TASK: Reproduce exactly the lines below, from the first one through the line containing "Task: Click the stacked-coin icon in row No.4", and omit any pictures.

DATA FOR THIS EXERCISE:
>>>>

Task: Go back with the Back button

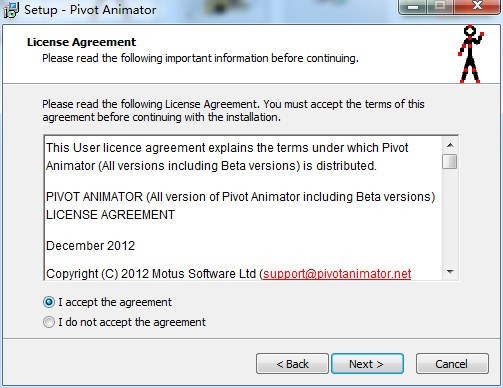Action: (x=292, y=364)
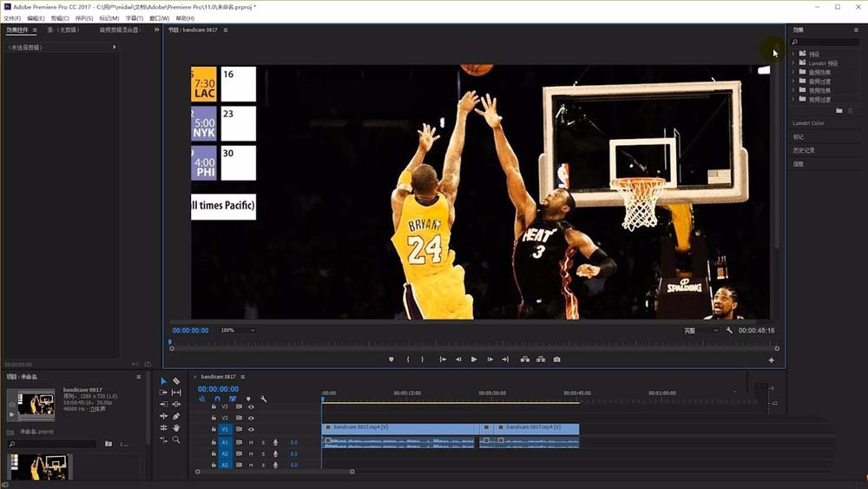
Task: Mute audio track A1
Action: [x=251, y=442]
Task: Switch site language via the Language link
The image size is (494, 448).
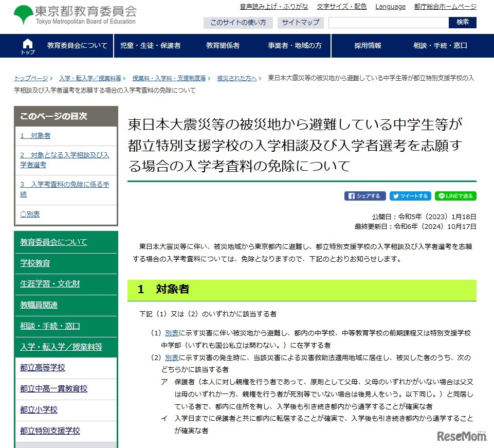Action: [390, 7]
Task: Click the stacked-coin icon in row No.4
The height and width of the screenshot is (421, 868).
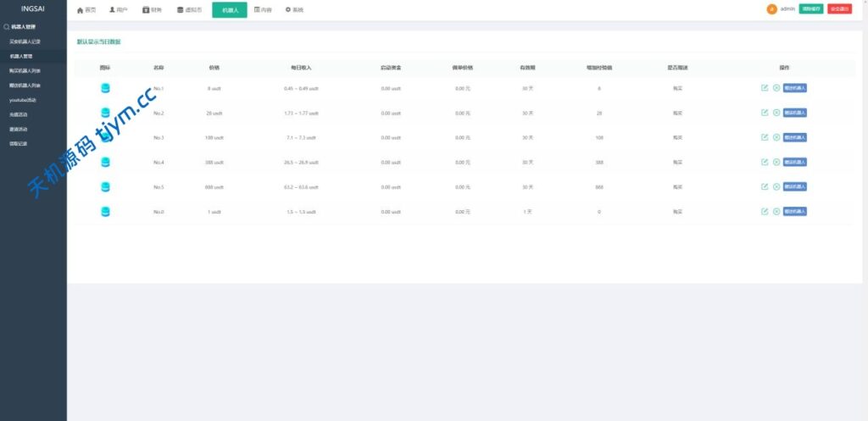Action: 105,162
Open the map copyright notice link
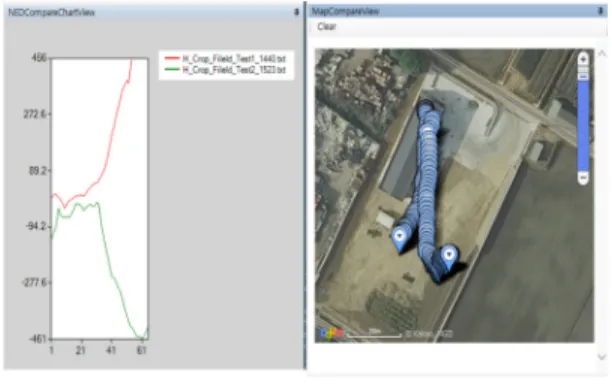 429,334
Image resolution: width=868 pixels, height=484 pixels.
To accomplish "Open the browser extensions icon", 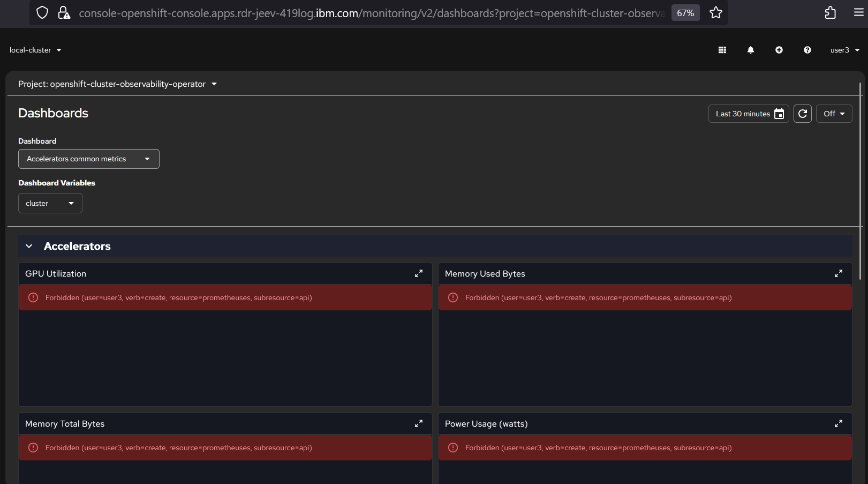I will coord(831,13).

<<<<

RESPONSE FOR THIS EXERCISE:
Task: Go back with the Back button

Action: (x=292, y=364)
Task: Mute audio track A1
Action: [x=251, y=442]
Task: Switch site language via the Language link
The image size is (494, 448).
Action: [390, 7]
Task: Click the stacked-coin icon in row No.4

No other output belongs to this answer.